How to know if an API is vulnerable
It is in fact at risk in the following cases:
- API includes an ID of the resource, either in the URI, the request headers, or the body.
/api/restaurant1/financial_info
- API does not check permissions for the invoker to access the resource.
- The ID has a clear structure that can be
/api/123/financial_info
Current security scanning tools can’t detect Broken Object Level Authorization (BOLA) vulnerabilities. They can’t determine if a specific API endpoint should be authorizing a given user each time, this is a task for a human. It is crucial that all the APIs designers and developers are conscious of the vulnerability and are able to discover the existence of such vulnerability.
Broken Object Level Authorization vulnerabilities must be identified during the code development process, through regular architecture reviews, code reviews, and evaluating API request logs.
Here are two Broken Object Level Authorization examples:
How to Prevent Broken Object Level Authorization
- Extract the ID from an auth token rather than use the ID that has been sent from the client;
- Use random and unpredictable values as GUIDs;
- Use an authorization mechanism to check if the logged-in user has access to perform the requested action on the record in every function that uses an input from the client to access a record in the database;
- Implement a proper authorization mechanism that relies on the user policies and hierarchy;
- Write tests to evaluate the authorization mechanism. Do not deploy vulnerable changes that break the tests.
Wrapping it up
Broken Object Level Authorization (BOLA) is a severe vulnerability, easy to notice and attack and prospective impacts are enormous.
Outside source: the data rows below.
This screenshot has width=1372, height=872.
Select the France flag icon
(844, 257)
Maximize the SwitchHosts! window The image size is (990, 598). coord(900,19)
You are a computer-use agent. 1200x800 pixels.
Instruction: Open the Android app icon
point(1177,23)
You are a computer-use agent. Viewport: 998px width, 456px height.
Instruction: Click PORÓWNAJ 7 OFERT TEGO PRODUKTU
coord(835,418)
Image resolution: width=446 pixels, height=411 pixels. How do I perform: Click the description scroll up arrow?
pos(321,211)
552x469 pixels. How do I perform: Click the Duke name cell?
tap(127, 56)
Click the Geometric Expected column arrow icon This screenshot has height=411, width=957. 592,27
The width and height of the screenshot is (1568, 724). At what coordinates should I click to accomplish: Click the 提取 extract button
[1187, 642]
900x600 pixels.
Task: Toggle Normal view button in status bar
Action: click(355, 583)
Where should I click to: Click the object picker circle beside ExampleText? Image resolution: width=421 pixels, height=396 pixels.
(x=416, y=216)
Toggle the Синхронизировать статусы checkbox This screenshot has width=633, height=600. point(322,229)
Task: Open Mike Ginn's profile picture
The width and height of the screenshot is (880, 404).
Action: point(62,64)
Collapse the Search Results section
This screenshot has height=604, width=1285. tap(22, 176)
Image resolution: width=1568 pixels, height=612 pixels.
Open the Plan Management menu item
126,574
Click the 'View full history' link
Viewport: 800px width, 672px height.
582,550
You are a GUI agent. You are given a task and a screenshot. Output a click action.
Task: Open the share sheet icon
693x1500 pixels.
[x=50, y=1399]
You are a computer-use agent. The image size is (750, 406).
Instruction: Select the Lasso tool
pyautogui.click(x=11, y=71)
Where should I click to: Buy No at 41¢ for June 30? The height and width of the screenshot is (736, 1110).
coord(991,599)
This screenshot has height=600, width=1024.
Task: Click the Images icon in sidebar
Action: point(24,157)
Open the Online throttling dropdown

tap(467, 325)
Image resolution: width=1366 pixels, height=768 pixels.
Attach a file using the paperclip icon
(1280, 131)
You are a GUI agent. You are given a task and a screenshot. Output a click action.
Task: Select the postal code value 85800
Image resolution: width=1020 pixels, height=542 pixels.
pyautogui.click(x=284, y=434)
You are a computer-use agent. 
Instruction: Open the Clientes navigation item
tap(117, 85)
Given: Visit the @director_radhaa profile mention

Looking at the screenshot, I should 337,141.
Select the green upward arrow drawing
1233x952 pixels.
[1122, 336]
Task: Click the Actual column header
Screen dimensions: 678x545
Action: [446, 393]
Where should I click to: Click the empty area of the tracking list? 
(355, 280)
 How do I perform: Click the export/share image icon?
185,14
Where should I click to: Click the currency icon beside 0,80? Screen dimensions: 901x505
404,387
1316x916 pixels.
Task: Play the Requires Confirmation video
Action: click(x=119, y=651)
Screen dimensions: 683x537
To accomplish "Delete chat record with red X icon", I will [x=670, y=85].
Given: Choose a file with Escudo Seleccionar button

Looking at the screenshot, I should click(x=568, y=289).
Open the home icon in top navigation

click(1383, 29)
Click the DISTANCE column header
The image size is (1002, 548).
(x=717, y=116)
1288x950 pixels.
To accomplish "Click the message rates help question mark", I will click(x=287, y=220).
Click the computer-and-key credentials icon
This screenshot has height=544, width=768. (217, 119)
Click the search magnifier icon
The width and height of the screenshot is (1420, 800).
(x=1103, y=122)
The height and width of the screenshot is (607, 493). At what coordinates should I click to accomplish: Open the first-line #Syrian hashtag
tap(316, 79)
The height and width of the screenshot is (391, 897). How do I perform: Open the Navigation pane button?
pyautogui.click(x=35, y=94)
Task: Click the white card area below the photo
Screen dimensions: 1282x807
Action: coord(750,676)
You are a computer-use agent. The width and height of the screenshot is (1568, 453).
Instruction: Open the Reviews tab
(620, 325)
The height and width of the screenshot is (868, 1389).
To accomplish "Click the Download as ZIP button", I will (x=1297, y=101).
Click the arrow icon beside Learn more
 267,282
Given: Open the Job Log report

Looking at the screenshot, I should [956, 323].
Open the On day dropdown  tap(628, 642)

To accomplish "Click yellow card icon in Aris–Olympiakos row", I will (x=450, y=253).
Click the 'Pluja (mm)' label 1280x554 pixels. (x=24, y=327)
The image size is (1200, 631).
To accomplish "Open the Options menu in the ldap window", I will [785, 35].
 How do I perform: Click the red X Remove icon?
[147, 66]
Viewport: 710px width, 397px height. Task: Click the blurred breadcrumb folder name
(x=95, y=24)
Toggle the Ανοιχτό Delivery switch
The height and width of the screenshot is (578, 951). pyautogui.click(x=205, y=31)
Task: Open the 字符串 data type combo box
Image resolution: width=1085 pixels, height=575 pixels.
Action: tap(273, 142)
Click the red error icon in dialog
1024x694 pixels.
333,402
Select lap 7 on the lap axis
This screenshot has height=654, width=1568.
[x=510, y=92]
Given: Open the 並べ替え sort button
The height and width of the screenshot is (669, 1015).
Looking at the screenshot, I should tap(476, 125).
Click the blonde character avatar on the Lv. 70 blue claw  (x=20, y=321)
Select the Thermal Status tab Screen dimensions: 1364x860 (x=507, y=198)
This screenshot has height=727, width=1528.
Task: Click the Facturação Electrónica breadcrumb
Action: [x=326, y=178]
Trusting the information that is moved to the API by the customer is the origin of this vulnerability.
Object level authorization checks should be enforced in every API endpoint that receives an ID of an object and performs any type of action on the object. The checks should validate that the logged-in user does have access to perform the requested action on the requested object.
So we need to make sure authorization checks are in place.